Ижицы на сюртуке из снов: книжная пятилетка - Александр Владимирович Чанцев
Шрифт:
Интервал:
Закладка:
Опыт же за пределом слов, с той другой, стороны, где «мир живых изначальных энергий, природы, не книжной, а реальной», действительно важен для Соловьева. Он поминает философское понятие Другого – чтобы тут же отказаться от него, ибо «не выйти из человека. В слове – не выйти». А ему очень нужно, потому что тут «дело не в наслаждении, созерцании, тихом разговоре, медленном огне… нет, сложное чувство. Сложное, как небо. По эту сторону, с людьми, я испытывал это чувство считанные разы: с одной женщиной, двумя-тремя книгами».

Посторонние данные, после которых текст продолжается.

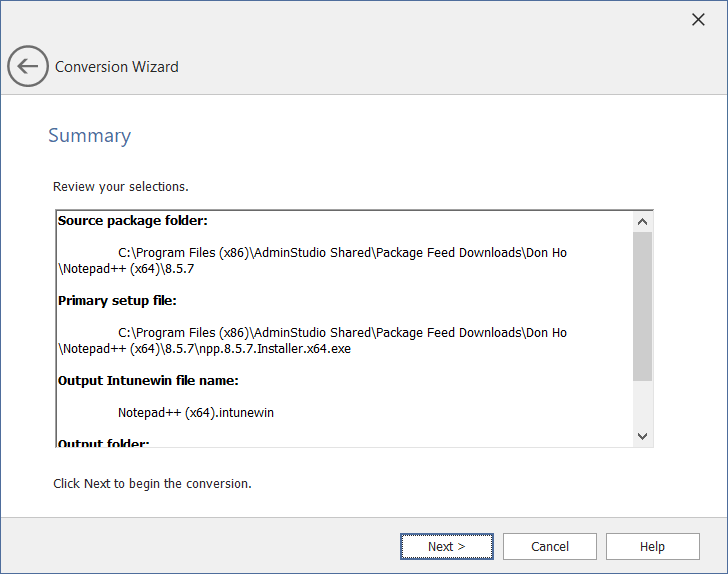The height and width of the screenshot is (574, 728).
Task: Click the source folder path ending in 'Don Ho'
Action: pos(342,253)
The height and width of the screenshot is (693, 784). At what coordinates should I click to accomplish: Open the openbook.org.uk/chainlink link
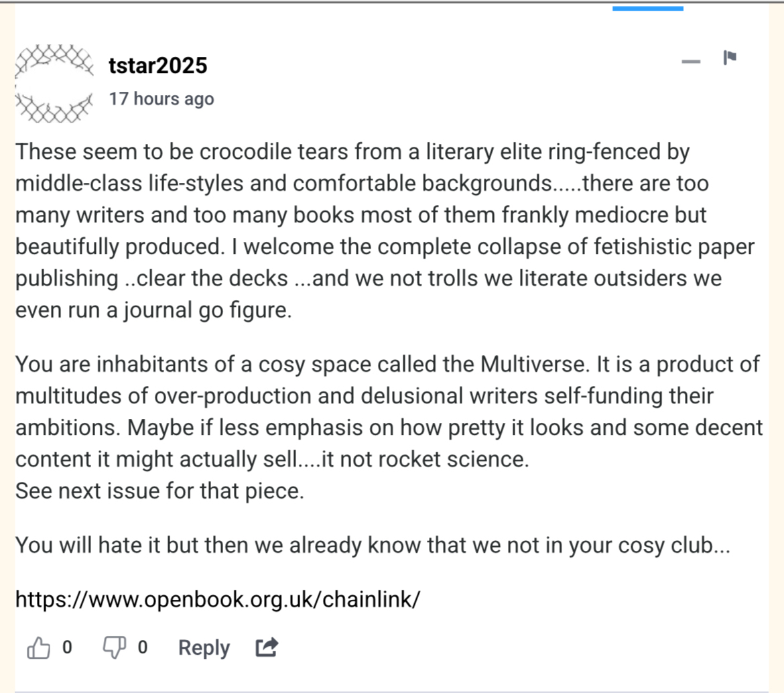[x=218, y=599]
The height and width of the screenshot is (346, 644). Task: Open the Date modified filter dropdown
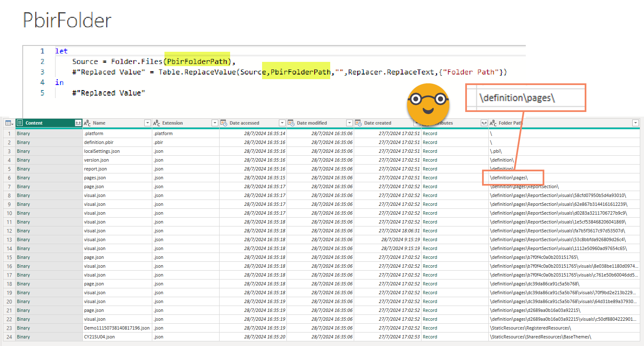[x=349, y=123]
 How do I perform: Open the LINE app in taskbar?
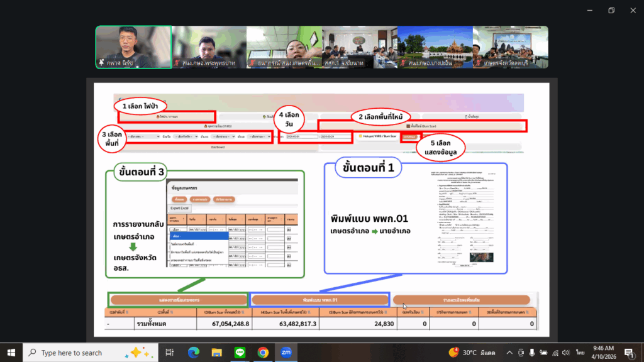click(x=240, y=353)
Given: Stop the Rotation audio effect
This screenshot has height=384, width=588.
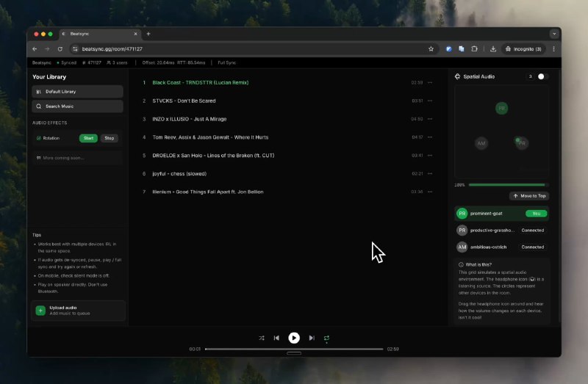Looking at the screenshot, I should [x=109, y=138].
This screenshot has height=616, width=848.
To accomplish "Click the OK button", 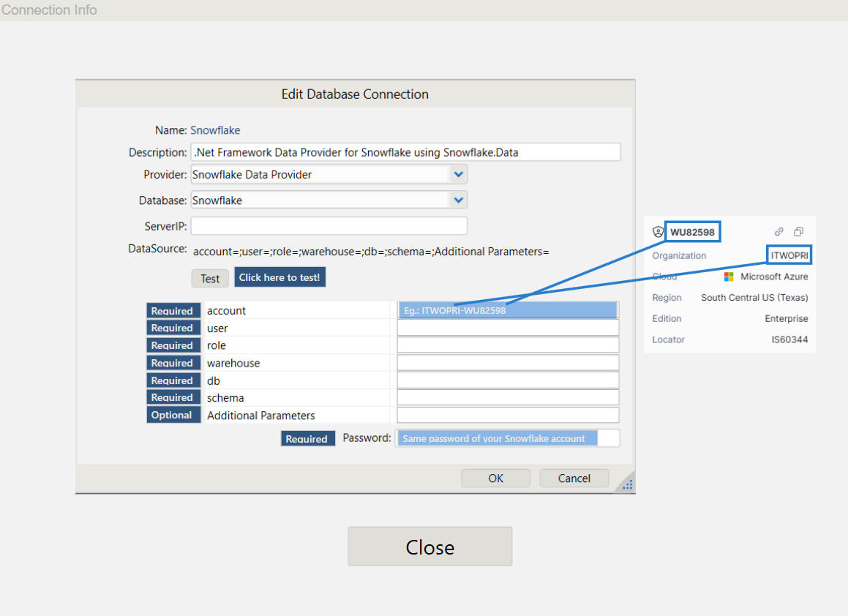I will pos(495,478).
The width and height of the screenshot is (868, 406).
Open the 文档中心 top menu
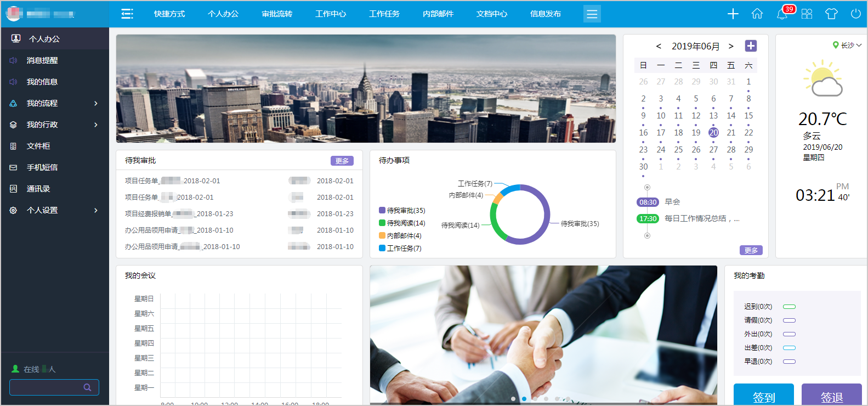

И это чувство – от Индии прежде всего. Хотя – уже пора сказать – «Человек и другое» это сборник, действительно пестрая лента. Тут и индийские травелоги, и мемуарные заметки, и эссе (об А. Парщикове и Л. Федорове, Вяч. Иванове и И. Жданове, современных украинских художниках и А. Драгомощенко), и интервью автора, и оммажи Кафке, Джойсу и его жене (их переписку, не очень цензурную в смысле горящей чувственности, С. Соловьев несколько лет назад перевел), и чего только не. Короткие парадоксальные зарисовки в духе тех, например, что составили «Справа налево» А. Иличевского тут перемежаются воспоминаниями о детстве, продолжаются воспоминаниями о Парщикове, отбивкой довлатовские такие байки… И все это, конечно, прежде всего – трип, переход, проникновение куда-то (то же детство – не главный ли трип в жизни каждого?). Но главный трип – это Индия, прежде всего Индия. Что оставила позади почти весь предыдущий опыт и дарит новым: «Где-то далеко позади книги, люди, жизнь, где-то совсем вблизи бродит черная пантера, о которой так долго мечтал, и стоит у дерева слон, прослушивая его своим фонендоскопом, как уездный доктор юную Кити».

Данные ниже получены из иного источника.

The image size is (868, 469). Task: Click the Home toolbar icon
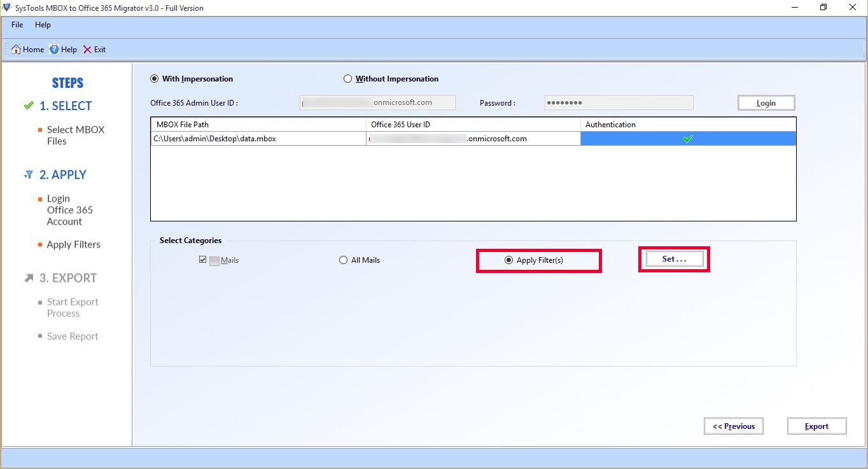[x=17, y=50]
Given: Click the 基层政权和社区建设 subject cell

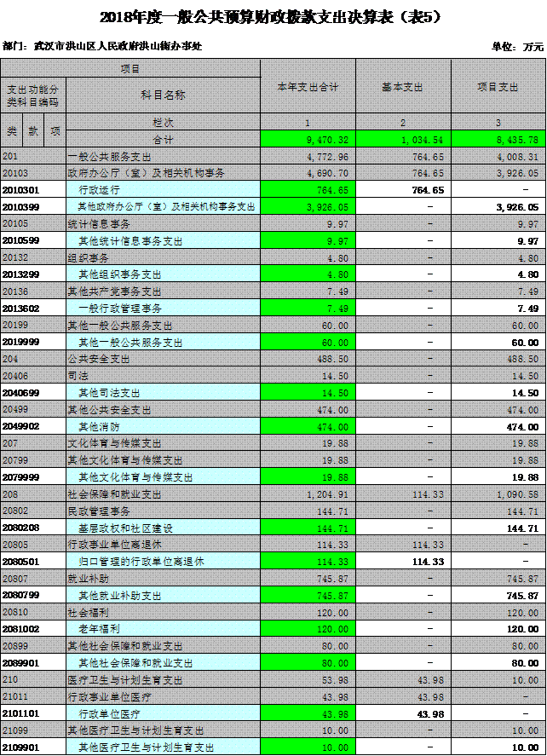Looking at the screenshot, I should coord(163,528).
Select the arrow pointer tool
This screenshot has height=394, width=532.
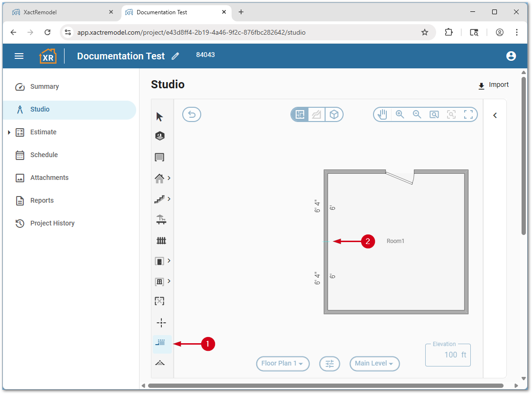click(x=159, y=117)
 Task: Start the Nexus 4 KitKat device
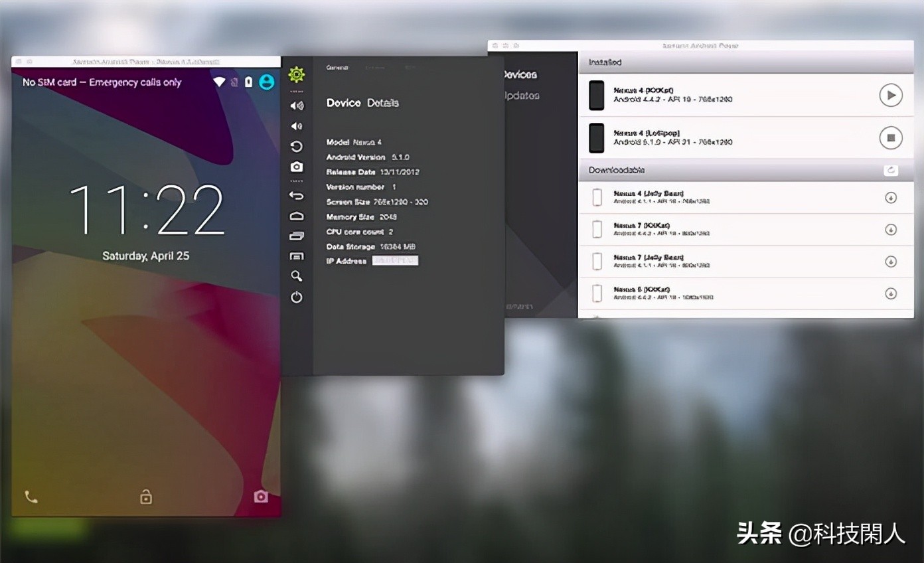[x=891, y=95]
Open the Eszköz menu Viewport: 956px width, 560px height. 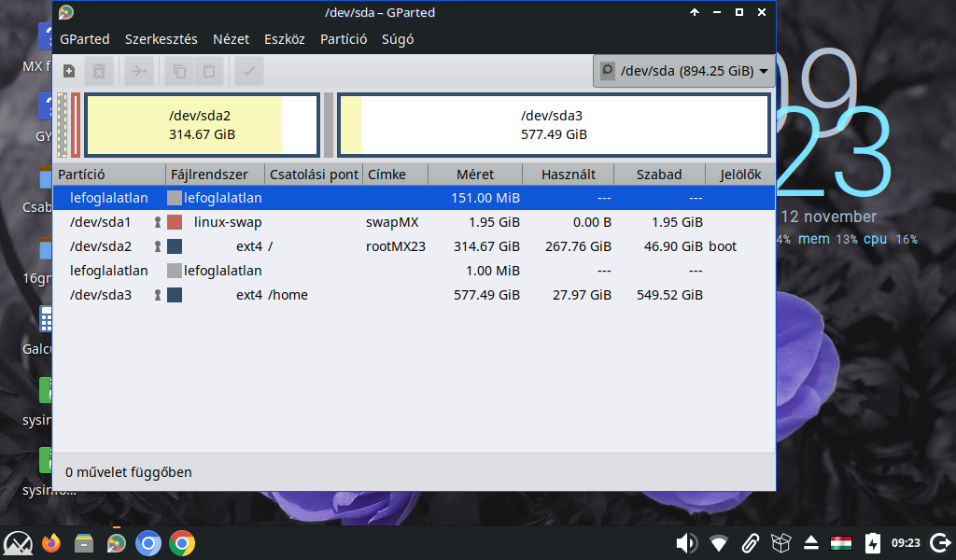[x=285, y=39]
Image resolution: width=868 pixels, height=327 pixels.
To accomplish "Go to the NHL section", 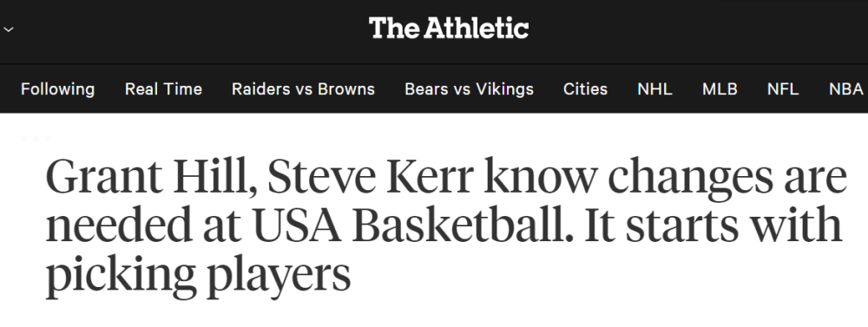I will pos(654,89).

Кстати, все эти «песни невинности и опыта» (а Блейка декламировать совсем юный Соловьев порывался и при записи в первый класс, как его отец не отговаривал) – именно от людей, слонов и джунглей, а не от увлечения какой-либо эзотерикой, которой – под индийским соусом – сейчас слишком много. «Как ни странно, несмотря на мою любовь к Индии, эзотерика, мистика и различные духовные практики довольно далеки от моих жизненных интересов. Кстати, думаю, для процентов 95 индусов йога – экзотика, и куда больше, чем для нас, например».

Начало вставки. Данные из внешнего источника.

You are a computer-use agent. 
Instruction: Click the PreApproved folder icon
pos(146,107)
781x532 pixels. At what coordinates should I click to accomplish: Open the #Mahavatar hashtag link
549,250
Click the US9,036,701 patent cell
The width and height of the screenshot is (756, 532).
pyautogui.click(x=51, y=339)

Да и зачем ему Рерих с Блаватской, если он в такие места прорывается, где туристов отродясь не было? А ведь действительно прорывается! Заручился со своей спутницей письмами из ЮНЕСКО, встречают торжественные местные официалы, приставляют гидов, егерей, даже охрану и поваров, а они раз – и сбегают ото всех, до рассвета, в джунгли фотографировать животных. Или едут смотреть тейям – «языческое представление, неописуемое. Если остаюсь там до ночи и выбраться уже не на чем, ночую на земле на подворье храма, вперемеж с не пойми кем, перед тем подкрепившись на дармовой прихрамовой кухне вместе с местными. А на рассвете возвращаюсь – уж как придется, вчера, например, с милейше застенчивым полицейским в юбке (лунги) на его машине». А другой полицейский обсуждал с ним комментарии к священным индийским текстам и похвастался, что его отца назвали Ленин, просил из Москвы фото с вождем мирового пролетариата прислать (да, Индия очень социалистическая, до сих пор).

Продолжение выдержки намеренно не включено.